D’abord et avant tout la santé et le bonheur. En ce qui concerne le Wing Chun, je suis heureux qu’il y ait autant d’adeptes enthousiastes de notre style en Europe. Ce serait bien si son développement continuait si bien et que dans les prochaines années, encore plus d’élèves de mon To-Dai Wai Lam (Wilhelm Blech) venaient me voir, moi et ma famille, à Hong Kong. C’est toujours un plaisir pour moi de voir mes « petits-enfants » (élèves) et leurs progrès.

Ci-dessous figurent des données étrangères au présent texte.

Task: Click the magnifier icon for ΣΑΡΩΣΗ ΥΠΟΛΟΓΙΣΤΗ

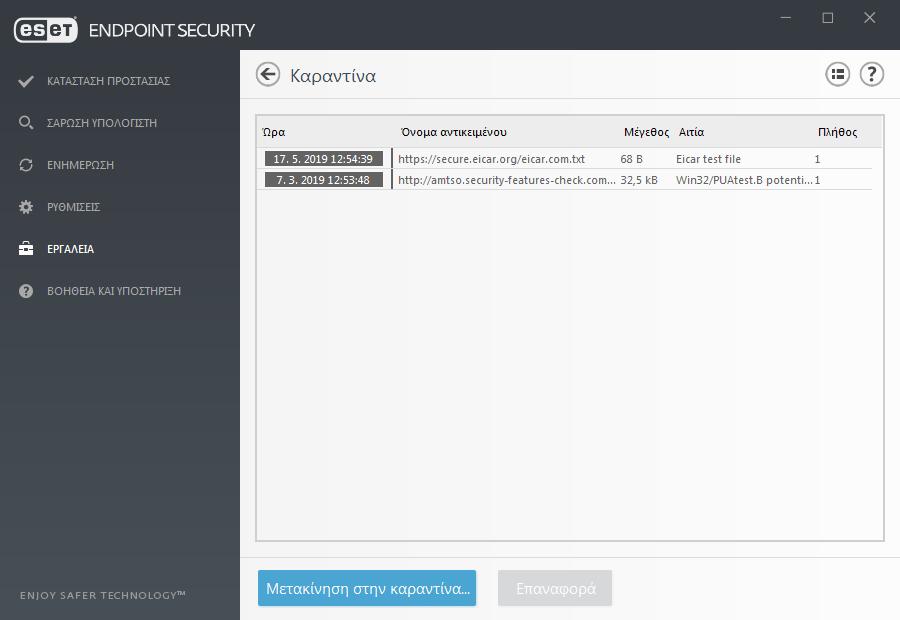Action: [x=26, y=123]
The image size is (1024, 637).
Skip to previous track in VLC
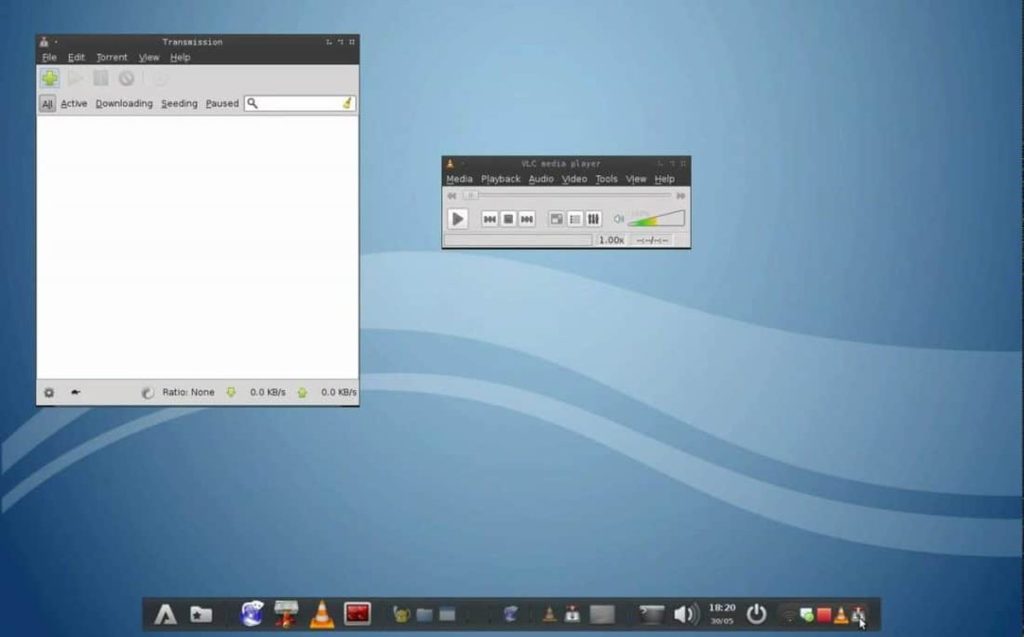tap(488, 219)
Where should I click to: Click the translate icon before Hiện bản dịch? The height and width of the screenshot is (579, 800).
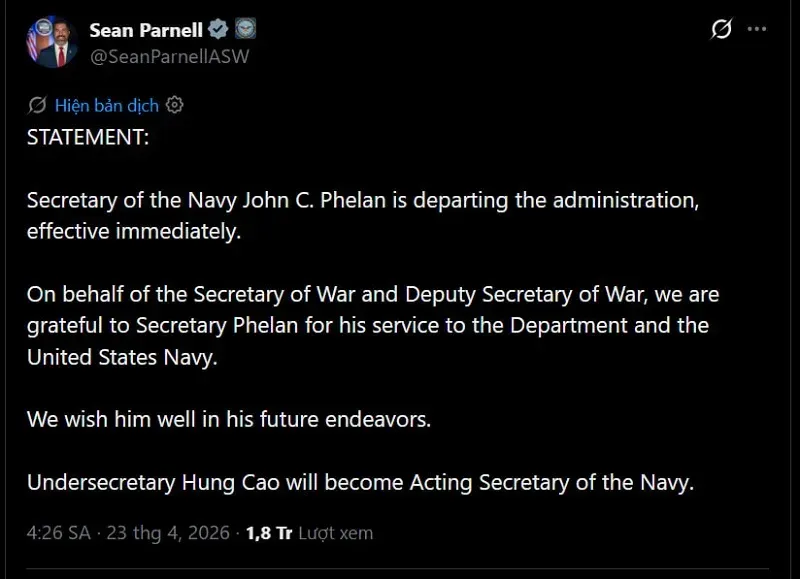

Avec vos 80 ans, vous être toujours frais et vif comme un jeune homme. C’est grâce au Wing Chun ?

(rires) Ça doit être ça. Je n’ai jamais négligé ma formation depuis le début. Je m’entraîne depuis plus de 50 ans.

Si vous regardez en arrière, à l’époque où vous étiez encore vous-même un étudiant du Grand Maître Yip Man, comment évaluez-vous le développement du style depuis lors ? Y a-t-il un changement dans l’enseignement aujourd’hui ? Les jeunes s’entraînent-ils différemment aujourd’hui ?

Les temps ont changé, c’est sûr. Quand j’ai appris de mon Si-Fu Yip Man, l’entraînement était extrêmement difficile. Je me suis entraîné de tout mon cœur et de toute mon énergie. Après tout, c’était à nous, à l’époque, d’établir le Wing Chun à Hong Kong. Nous avons réussi à le faire ensemble. Aujourd’hui, le Wing Chun est connu dans le monde entier et de nombreuses personnes le pratiquent mais souvent sans grand effort. Certains pensent qu’ils peuvent acheter le Wing Chun. C’est une erreur. Tu dois le mériter. J’espère vivement que les développements positifs prévaudront. A cet égard, je suis très satisfait de mon To-Dai Wai Lam. Il fait du bon travail en Europe.

Pourquoi pensez-vous que le Wing Chun a tant de succès ?

Lok Yiu : Le Wing Chun est devenu célèbre à Hong Kong grâce à de vrais combats. Beaucoup ont compris que le Wing Chun est un style qui convient vraiment au combat. Bien sûr, Bruce Lee a aussi fait beaucoup pour la diffusion du Wing Chun. D’autres enseignants ont également fait leur part. C’est bien que d’autres styles de Kung Fu aient aussi trouvé leurs adeptes dans le monde entier.

Quelles sont les caractéristiques les plus remarquables du Wing Chun ?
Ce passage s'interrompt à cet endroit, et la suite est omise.